テザー社がUSDTの裏付け資産の報告書を公開|保管方法は明示せず
米ドルにペッグしたステーブルコインのテザー(Tether/USDT)を発行しているテザー社は、USDTを発行する際の裏付け資産についての報告書を公開しています。
報告書は監査企業であるムーア・クレイマンによって行われ、今年2月28日付のものだとしています。それによると、テザー社の連結資産は352.7億ドルです。
一方、裏付け資産を示している連結総負債は351.5億ドルで、このうち351.1億ドルがUSDTをはじめとする仮想通貨の発行に関するものだと説明しています。
ムーア・クレイマンはこうした内容から、テザー社の準備金は発行されている仮想通貨の金額を上回っていると結論づけています。
ただ、報告書にはこうした資産がどのような形で保管されているかについて、説明がありません。USDTの批判派は以前から、この点についても指摘していました。
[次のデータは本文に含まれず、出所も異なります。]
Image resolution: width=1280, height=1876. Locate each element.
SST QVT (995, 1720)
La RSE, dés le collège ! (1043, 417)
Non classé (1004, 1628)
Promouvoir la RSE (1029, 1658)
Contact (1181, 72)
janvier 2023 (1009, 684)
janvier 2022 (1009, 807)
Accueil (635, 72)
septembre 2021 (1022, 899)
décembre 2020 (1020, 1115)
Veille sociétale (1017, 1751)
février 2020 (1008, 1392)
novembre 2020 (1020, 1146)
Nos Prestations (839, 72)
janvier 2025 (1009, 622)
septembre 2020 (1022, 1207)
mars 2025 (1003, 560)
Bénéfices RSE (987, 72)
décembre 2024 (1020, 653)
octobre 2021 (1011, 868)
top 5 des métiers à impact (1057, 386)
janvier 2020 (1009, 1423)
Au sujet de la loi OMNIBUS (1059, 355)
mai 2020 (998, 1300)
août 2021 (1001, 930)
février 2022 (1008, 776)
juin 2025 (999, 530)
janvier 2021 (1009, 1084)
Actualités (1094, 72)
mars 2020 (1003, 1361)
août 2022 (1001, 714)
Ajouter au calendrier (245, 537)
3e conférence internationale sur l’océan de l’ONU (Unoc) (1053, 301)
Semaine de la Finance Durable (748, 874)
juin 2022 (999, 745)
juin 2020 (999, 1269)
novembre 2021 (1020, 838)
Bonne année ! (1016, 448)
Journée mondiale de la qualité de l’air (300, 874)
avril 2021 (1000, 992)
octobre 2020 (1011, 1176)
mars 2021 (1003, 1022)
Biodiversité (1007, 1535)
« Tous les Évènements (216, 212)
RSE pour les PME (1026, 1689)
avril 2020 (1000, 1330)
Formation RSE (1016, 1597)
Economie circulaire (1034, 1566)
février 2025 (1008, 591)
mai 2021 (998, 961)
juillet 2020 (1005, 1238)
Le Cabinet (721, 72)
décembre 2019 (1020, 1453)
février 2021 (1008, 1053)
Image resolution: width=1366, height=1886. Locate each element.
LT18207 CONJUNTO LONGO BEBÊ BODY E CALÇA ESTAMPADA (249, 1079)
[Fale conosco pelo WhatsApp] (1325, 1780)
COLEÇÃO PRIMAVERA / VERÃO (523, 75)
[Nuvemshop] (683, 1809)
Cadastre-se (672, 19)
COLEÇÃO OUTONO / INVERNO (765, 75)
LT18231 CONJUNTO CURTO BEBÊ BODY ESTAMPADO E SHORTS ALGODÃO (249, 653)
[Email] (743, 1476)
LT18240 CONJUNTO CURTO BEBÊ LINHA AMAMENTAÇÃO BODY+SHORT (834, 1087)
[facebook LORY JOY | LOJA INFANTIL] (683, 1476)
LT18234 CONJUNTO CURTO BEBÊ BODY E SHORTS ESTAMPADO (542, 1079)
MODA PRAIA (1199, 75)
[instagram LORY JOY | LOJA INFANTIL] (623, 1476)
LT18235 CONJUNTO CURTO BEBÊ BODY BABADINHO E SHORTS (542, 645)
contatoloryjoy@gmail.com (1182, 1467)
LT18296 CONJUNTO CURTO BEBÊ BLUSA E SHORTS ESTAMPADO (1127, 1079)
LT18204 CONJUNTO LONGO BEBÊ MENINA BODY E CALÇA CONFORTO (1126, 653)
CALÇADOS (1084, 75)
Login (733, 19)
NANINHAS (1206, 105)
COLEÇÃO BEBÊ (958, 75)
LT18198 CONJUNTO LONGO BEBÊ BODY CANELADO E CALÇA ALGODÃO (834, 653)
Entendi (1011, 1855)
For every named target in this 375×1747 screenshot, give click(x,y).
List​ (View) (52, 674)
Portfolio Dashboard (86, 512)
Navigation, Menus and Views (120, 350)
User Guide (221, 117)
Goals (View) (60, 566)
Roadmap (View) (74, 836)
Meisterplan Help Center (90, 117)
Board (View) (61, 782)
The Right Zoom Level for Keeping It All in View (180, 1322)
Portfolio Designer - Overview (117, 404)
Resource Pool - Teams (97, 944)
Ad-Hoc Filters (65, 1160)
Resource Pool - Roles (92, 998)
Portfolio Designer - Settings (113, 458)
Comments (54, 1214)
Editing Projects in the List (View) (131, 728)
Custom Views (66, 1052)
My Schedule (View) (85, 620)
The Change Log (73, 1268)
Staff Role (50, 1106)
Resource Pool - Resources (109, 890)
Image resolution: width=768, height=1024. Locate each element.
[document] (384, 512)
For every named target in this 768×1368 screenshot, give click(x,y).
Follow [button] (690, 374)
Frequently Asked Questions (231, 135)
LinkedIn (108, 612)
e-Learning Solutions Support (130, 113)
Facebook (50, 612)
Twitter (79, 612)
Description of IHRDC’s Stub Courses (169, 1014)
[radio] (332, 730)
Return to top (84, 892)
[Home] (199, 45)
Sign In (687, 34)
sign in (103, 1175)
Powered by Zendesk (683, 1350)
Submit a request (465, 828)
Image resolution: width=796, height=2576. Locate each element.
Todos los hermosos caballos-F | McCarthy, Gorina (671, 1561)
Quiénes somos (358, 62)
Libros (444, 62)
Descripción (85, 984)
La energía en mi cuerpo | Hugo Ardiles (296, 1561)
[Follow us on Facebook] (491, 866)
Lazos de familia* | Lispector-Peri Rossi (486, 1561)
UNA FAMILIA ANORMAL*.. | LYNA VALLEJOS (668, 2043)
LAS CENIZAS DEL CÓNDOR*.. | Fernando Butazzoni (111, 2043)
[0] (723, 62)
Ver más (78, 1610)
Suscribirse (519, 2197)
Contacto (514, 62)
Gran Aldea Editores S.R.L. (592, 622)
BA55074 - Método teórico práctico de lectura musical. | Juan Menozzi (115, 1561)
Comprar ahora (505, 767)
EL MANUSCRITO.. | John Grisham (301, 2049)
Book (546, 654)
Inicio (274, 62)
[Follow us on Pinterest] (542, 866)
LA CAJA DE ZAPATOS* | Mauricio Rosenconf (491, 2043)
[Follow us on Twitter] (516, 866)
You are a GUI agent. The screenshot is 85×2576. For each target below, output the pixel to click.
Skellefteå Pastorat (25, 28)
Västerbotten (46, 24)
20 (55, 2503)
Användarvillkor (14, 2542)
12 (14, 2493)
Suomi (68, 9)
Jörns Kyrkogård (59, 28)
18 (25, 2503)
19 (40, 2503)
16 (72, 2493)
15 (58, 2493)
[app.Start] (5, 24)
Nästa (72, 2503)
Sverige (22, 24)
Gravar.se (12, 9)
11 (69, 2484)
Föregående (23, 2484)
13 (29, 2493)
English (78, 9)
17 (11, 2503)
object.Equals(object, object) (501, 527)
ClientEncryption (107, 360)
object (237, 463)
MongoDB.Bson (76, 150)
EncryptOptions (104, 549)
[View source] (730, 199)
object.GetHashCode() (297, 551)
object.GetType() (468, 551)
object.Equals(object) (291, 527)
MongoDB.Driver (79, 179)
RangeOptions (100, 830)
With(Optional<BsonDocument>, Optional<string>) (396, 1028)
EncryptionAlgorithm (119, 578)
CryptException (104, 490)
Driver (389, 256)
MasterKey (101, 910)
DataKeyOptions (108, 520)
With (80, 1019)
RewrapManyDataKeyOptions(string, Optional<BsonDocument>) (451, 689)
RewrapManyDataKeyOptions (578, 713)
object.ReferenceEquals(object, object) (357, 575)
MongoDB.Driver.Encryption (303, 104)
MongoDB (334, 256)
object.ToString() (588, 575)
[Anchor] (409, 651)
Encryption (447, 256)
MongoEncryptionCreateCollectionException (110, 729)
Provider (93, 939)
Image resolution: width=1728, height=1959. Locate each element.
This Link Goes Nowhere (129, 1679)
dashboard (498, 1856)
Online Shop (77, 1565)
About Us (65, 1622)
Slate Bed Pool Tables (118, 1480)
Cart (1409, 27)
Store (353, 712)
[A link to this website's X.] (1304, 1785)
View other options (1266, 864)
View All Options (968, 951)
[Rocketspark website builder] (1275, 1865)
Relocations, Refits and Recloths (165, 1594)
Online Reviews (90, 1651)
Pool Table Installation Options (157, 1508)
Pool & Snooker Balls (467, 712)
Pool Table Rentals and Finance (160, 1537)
USDTのライバル的存在であるUSDコイン(USDC)が、専用の口座に米ドルが保管されていると月次リポートに記載しているのとは対照的です。
仮想通貨に関するWebメディアのザ・ブロックによると、テザー社の顧問弁護士であるスチュアート・ヘグナー氏は今回の報告書について「USDTは準備金によって裏付けられている」と主張しています。
同時に、裏付け資産の内訳についても「現金およびその同等品で、何年も前から明確なことであった」と説明しています。
テザー社は2月のニューヨーク司法当局(NYAG)との和解に当たり、裏付け資産に関するリポートを公開することを条件としており、今回の報告書の公開はそれに従ったものです。